Yaşadığı korkunç olay, ardından işkencelere maruz kaldığı mahkeme süreci, sonra yaptığı evlilik Artemisia'nın sanatına büyük bir etki yaptı. Kadınları güçlü, direnen ve intikam alan figürler olarak resmetmesi bu sayede ortaya çıktı. En bilinen eserlerinden Judith ve Holofernes'in Başı Kesilişi, tecavüzcü ressam Tassi'ye duyduğu öfkeyi ifade etme isteğinin yorumlanması olarak görülür. Artemisia'nın hikayesi, sanat tarihinin en güçlü kadın direnişlerinden biri olarak kabul edilir. Peki Artemisia'nın yaşadıkları sonrası aldığı tavır, verdiği mücadele son yıllardaki "me too hareketinin orta çağdaki örneği sayılabilir mi? Son yıllarını Artemisia Gentileschi ile geçiren; onunla, satırlarıyla, verdiği hukuk mücadelesini Türkçeye kazandıran kitabın çevirmeni Menekşe Tokyay'a yöneltiyorum bu soruyu:
"Kadın hakları açısından Artemisia, dönemin ataerkil yapısına meydan okuyarak, cinsel saldırıya uğramasının ardından açtığı dava ile büyük bir cesaret göstermiş. Bu dava, bir kadın sanatçının sadece sanatıyla değil, hukuk yoluyla da kendi haklarını savunabileceğini gösteren nadir örneklerden biri. Yaşadığı zorluklara rağmen sanatını özellikle Medici ailesinin de desteğiyle icra etmeye devam etmesi, kadın sanatçıların erkek meslektaşlarıyla eşit kabul edilmesi için önemli bir dönüm noktası oldu. Bugün Artemisia Gentileschi; kadın sanatçılar, kadın hekimler, kadın siyasetçiler, kadın yazarlar, kadın gazeteciler ve kadın olarak hayata karşı dimdik ayakta duranlar için bir ilham kaynağı olmaya devam ediyor. Onun cesareti, Me Too gibi hareketlerle yankılanarak çağdaş mücadeleye bence halen ışık tutuyor."

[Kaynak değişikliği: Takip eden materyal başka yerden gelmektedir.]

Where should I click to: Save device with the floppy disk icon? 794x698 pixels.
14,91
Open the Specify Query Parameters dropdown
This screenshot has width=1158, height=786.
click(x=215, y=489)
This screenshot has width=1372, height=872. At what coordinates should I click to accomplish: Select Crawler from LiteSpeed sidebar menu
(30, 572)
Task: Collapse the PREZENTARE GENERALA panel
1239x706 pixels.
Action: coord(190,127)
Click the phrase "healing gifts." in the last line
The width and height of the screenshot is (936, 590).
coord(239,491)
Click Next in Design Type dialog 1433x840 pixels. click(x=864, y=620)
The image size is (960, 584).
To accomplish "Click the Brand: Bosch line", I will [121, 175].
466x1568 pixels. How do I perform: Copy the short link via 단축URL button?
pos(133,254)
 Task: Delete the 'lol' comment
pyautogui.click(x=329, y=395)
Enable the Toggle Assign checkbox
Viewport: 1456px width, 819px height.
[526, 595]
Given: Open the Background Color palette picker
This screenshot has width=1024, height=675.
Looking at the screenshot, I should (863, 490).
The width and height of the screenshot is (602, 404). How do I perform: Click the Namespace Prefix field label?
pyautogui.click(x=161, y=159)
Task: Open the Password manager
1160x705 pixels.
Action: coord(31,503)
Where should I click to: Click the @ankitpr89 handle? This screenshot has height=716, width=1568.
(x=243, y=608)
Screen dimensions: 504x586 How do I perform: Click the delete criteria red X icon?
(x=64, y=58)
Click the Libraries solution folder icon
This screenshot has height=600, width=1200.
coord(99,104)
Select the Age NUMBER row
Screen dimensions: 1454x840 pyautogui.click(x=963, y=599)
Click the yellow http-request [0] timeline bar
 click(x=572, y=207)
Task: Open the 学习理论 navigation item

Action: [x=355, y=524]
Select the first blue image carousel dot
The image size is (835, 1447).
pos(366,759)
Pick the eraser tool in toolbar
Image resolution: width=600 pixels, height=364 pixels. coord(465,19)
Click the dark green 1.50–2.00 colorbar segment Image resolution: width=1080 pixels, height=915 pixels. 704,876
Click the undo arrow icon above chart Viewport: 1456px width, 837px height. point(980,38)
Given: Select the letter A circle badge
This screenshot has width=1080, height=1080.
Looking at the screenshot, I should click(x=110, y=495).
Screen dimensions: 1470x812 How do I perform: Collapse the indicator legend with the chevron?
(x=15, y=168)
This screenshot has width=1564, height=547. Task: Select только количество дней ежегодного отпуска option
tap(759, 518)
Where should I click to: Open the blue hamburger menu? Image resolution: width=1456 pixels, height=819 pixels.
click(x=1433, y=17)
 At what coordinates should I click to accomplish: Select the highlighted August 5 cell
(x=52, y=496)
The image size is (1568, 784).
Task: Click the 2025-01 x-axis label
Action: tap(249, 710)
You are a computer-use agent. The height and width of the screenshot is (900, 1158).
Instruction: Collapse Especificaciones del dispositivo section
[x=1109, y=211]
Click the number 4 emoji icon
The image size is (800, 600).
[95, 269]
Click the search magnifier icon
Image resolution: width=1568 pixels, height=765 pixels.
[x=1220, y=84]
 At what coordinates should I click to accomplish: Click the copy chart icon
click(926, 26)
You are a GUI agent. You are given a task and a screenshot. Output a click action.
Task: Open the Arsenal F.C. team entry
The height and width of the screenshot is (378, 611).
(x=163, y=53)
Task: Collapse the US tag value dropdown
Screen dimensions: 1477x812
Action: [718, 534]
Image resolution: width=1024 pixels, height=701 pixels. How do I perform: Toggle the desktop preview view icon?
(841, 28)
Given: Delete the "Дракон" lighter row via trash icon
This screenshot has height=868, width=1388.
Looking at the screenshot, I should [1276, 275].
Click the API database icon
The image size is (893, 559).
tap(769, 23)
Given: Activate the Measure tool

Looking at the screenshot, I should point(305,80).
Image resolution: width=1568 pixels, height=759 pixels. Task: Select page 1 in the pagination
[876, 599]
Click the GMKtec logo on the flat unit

Özetle bu roman; sadece tarihe geçmiş ünlü bir kadın ressamın biyografisi değil. Aynı zamanda bir heyecan verici ve korkunç işkence sahneleriyle mahkeme süreci var. Öte yandan sanatıyla erkek düzenine direnen bir kadının öyküsü var. Romanın son cümlesiyle bitirelim: "Eserlerim benim adıma konuşacak."